Back in Python, this is how we can run Stochastic Gradient Descent to minimise the cost or our troublesome residuals, and find our optimal Coefficients.
import numpy as np
import sklearn
from sklearn.datasets.samples_generator import make_regression
import matplotlib.pyplot as plt
from scipy import stats
def gradient_descent(alpha, x, y, ep=0.0001, max_iter=10000):
converged = False
iter = 0
m = x.shape[0] # number of samples
# initial theta
t0 = np.random.random(x.shape[1])
t1 = np.random.random(x.shape[1])
# total error, J(theta)
J = sum([(t0 + t1*x[i] - y[i])**2 for i in range(m)])
# Iterate Loop
while not converged:
# for each training sample, compute the gradient (d/d_theta j(theta))
grad0 = 1.0/m * sum([(t0 + t1*x[i] - y[i]) for i in range(m)])
grad1 = 1.0/m * sum([(t0 + t1*x[i] - y[i])*x[i] for i in range(m)])
# update the theta_temp
temp0 = t0 - alpha * grad0
temp1 = t1 - alpha * grad1
# update theta
t0 = temp0
t1 = temp1
# mean squared error
e = sum( [ (t0 + t1*x[i] - y[i])**2 for i in range(m)] )
if abs(J-e) <= ep:
print('Converged, iterations: ', iter, '!!!')
converged = True
J = e # update error
iter += 1 # update iter
if iter == max_iter:
print('Max interactions exceeded!')
converged = True
return t0,t1
if __name__ == '__main__':
x, y = make_regression(n_samples=100, n_features=1, n_informative=1,
random_state=0, noise=35)
print('x.shape = %s y.shape = %s' %(x.shape, y.shape))
alpha = 0.01 # learning rate
ep = 0.01 # convergence criteria
# call gradient decent, and get intercept(=theta0) and slope(=theta1)
theta0, theta1 = gradient_descent(alpha, x, y, ep, max_iter=1000)
# plot
for i in range(x.shape[0]):
y_predict = theta0 + theta1*x
plt.plot(x,y,'o')
plt.plot(x,y_predict,'k-')
plt.show()
Normal Equation
The above code is a little verbose, thankfully we can use a bit of Linear Algebra to solve for this cost minimisation function by using the Normal Equations.
import numpy as np
import random
import matplotlib.pyplot as plt
from sklearn.datasets.samples_generator import make_regression
#Use SKlearn to create some random values for us
xs, ys = make_regression(n_samples=100, n_features=1, n_informative=1,
random_state=0, noise=35)
#Our Gradient Descent function to minimise our cot funtion - baby steps!
def gradient_Descent_Normal_Equation(x, y, theta, alpha, m, numIterations):
xTrans = x.transpose()
for i in range(0, numIterations):
hypothesis = np.dot(x, theta)
loss = hypothesis - y
gradient = np.dot(xTrans, loss) / m
theta = theta - alpha * gradient
return theta
#Get the number of rows and features ( m = rows = 100, features = n = 1)
m, n = np.shape(xs)
#Maimum numnber of iterations it we have not already convereged (found our sweet spot)
numIterations= 100000
#This is the size of the 'little steps' we will take to find our optimal (sweet spot)
alpha = 0.0005
#Starting point for our gradient descent
theta = np.ones(n)
#Our predicte value
theta = gradient_Descent_Normal_Equation(xs, ys, theta, alpha, m, numIterations)
print(theta)
plt.scatter(xs,ys)
plt.show()
Hopefully, by now you have a better idea of what Simple Linear Regression is, how it works, and come away with a few methods to apply it in Python.
However, you may be asking, what if my hypothesis involved more than 1 explanatory variables.
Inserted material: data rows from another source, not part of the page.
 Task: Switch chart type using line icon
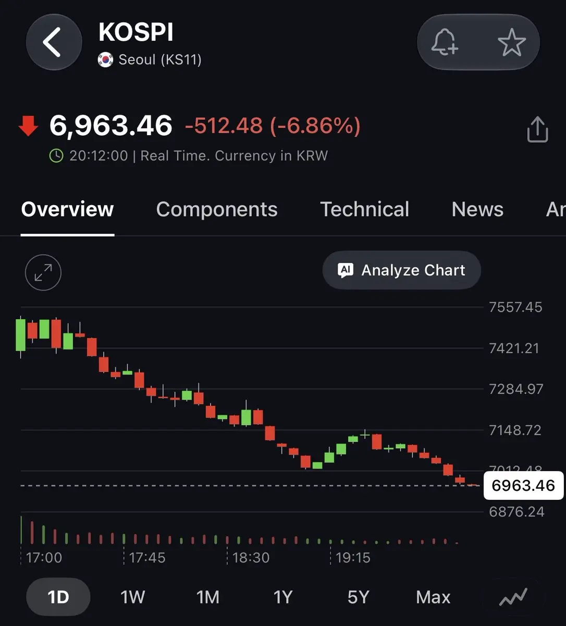tap(513, 597)
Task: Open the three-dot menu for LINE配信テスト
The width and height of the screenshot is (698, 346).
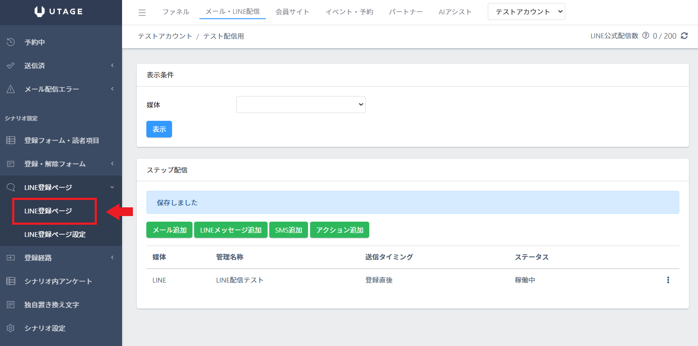Action: [668, 280]
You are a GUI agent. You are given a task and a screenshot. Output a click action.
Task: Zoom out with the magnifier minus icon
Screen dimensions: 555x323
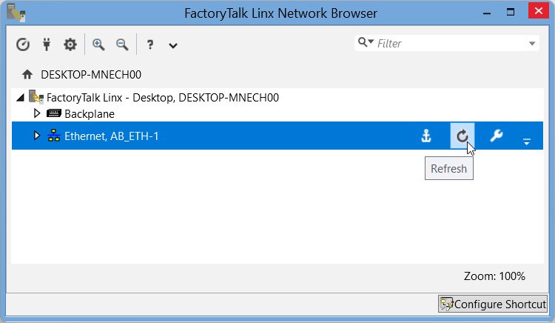click(x=122, y=44)
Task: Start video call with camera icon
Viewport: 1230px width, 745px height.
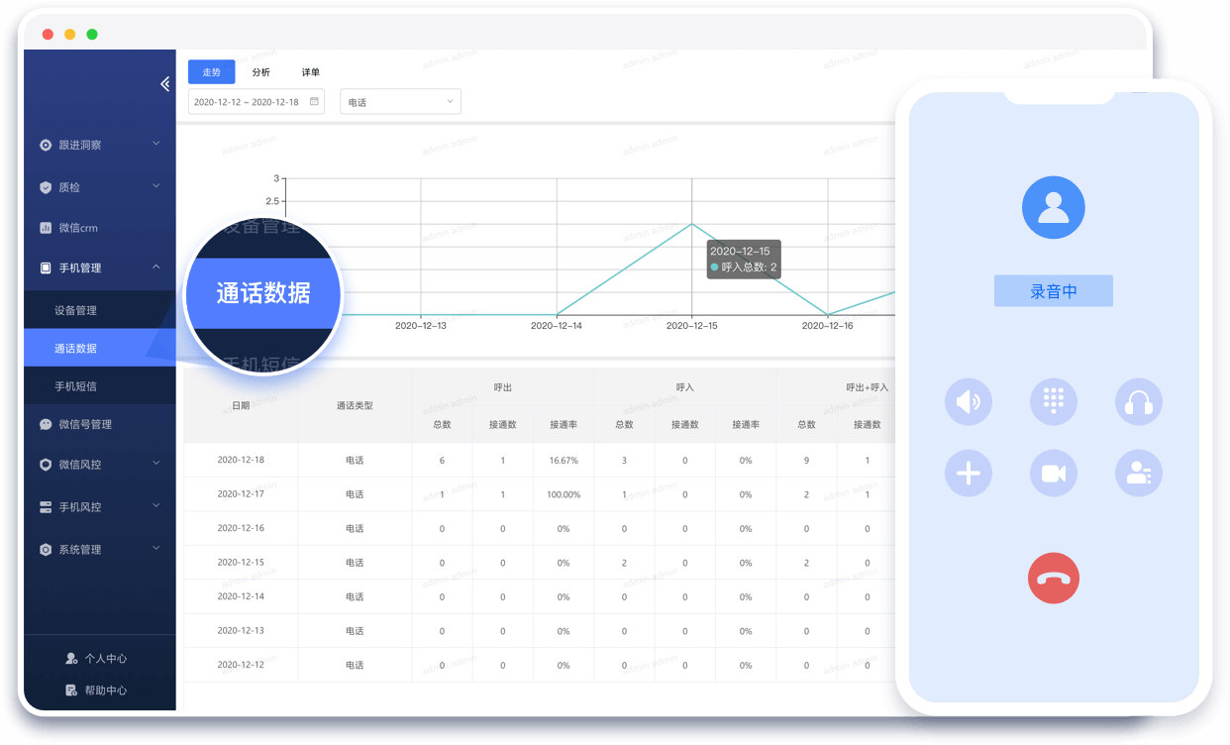Action: (x=1054, y=474)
For example, perhaps we think that, yes, hours of study is a predictor for exam grade, but I believe that it also is explained by hours of sleep. Well, that is out of the scope for this introduction into Linear Regression, in a future post I will venture into the world of Multivariate Linear Regression, and show you how we can use Python to do that too.